During the rehabilitation of people with MS, remember that weight-bearing exercises should be performed in a lying or sitting position so that the patient does not get tired too quickly. We start with a few repetitionsexercise, and then extend the training time. Dynamic exercises should be intertwined with breathing and relaxing exercises so that the patient not only does not get tired, but also does not overheat, as this negatively affects his condition. When the first signs of overtraining appear (shortness of breath, sweating, headaches and muscle aches, pulsation in the temples, redness or soreness of the skin, drowsiness), training must be discontinued. The sick person may get tired, but only to the limit of their efficiency. Too intensive training may not only discourage exercise, but also contribute to another relapse of the disease. That is why breaks and regeneration after training are important.
ImportantWho shouldn't exercise?Rehabilitation should not be carried out when the disease becomes acute, when there is inflammation and increased temperature, when it comes to circulatory failure or disturbance of consciousness.
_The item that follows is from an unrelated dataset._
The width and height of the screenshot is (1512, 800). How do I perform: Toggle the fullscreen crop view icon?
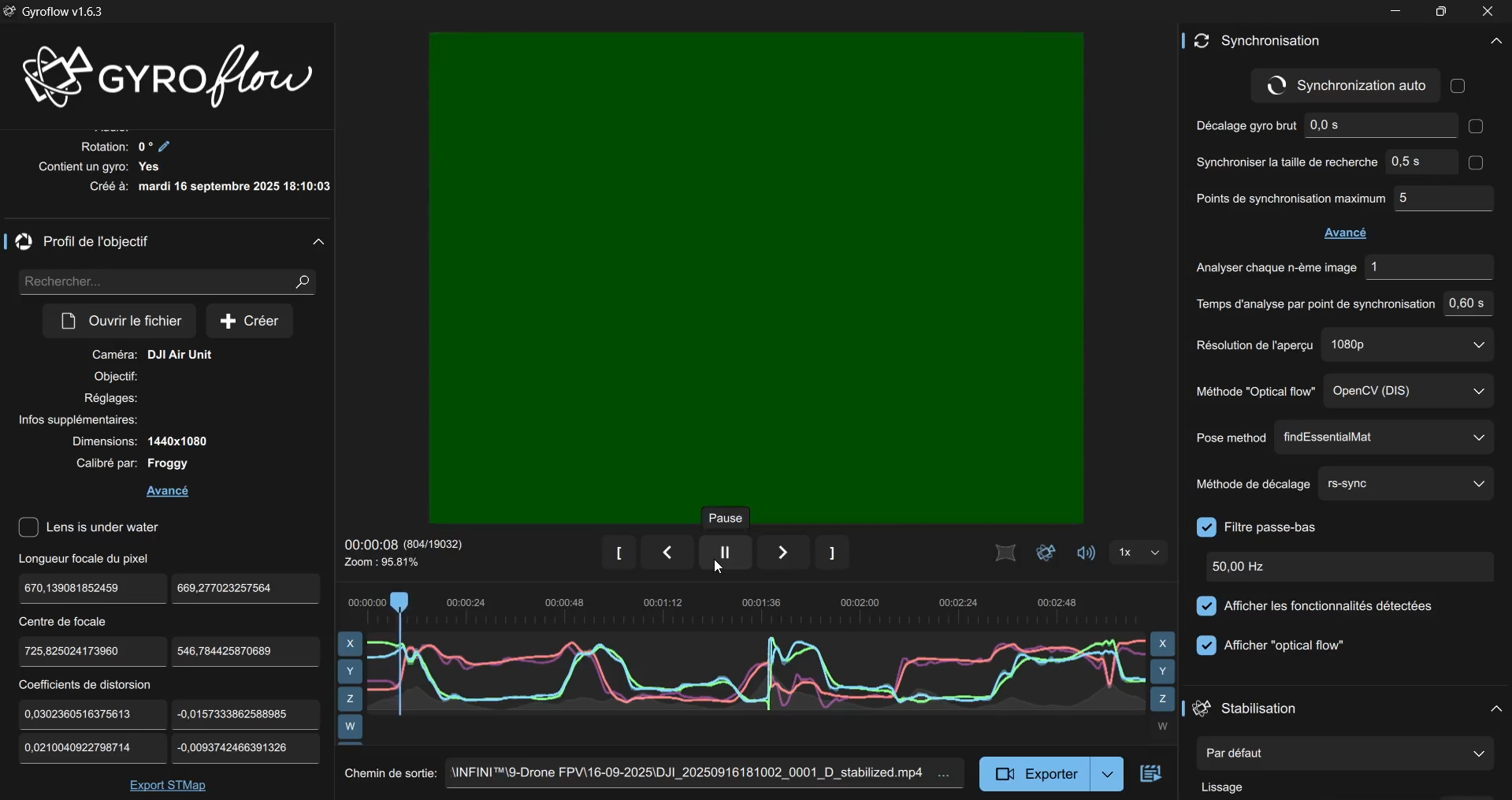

Exercises should also not be performed by people suffering from disease.
Connected cookware
Spasticity, i.e. increased muscle tension in the arms and legs, is a serious problem for patients and a big challenge for physiotherapists. It's the same with contractures. Both ailments have a negative impact on physical fitness because they cause pain and immobilize the limbs in a flexion position. If the patient suffers from muscle spasticity and contractures, exercise should be scheduled when the painkillers and muscle relaxants are most active. Relieving spasticity involves relaxing the affected muscles and strengthening specific muscle groups that help restore natural movement. Eliminating spasticity helps to prevent contractures. In order to soothe them or prevent them from developing more, stretching, dynamic and relaxation exercises are performed. Exercising in the water is very helpful. The treatment may be complemented by massage and electrotherapy. The spasticity of the muscles of the lower limbs is often helpful, because it is possible to walk or stand upright despite large paresis. Paradoxically, if the excessive muscle tension is overcome, the patient may stop walking, and it will also be impossible to stand upright. In advanced lesions, patients can be injected with botulinum toxin. Surgical treatment is also possible.
Rehabilitation methods
MS is a progressive disease that eventually leads to physical disability. Therefore, the aim of rehabilitation is to minimize the complications of the disease, which include paresis, excessive muscle tension, reduction of the range of joint mobility, balance disorders, ataxia, pain and rapid fatigue, disorderspassing stool and urine, speech disorders resulting from executive dysfunction of the tongue, palate, throat, larynx), dysphagia. An equally important goal of rehabilitation is to influence the patient's psyche and motivate him to fight to maintain fitness. Recommended methods of rehabilitation are:
- functional rehabilitation, i.e. improving or maintaining the mobility of the patient in accordance with his expectations and needs,
- kinesiotherapy, i.e. treatment with movement, conducted by qualified physiotherapists,
- improving neuromuscular priming PNF (proprioreceptive neuromuscular facilitation), which enables the restoration of motor function through the use of receptors scattered throughout the body,
- recreating natural human movements Bobath (neurodevelopmental treatment).
What during a relapse?
Rehabilitation should be limited and non-forcing. Regular breathing exercises should be performed as they help to relax the body and prevent respiratory diseases. When the patient does not get out of bed, it is necessary to frequently (every 2-3 hours) change the position of the body to avoid pressure ulcers. Self-service can also be an exercise, i.e. help with the daily toilet, change of underwear, clothes and self-catering. Passive exercises are helpful, i.e. when the therapist or a trained family member lifts the patient's leg or arm up, or bends it or twists it slightly.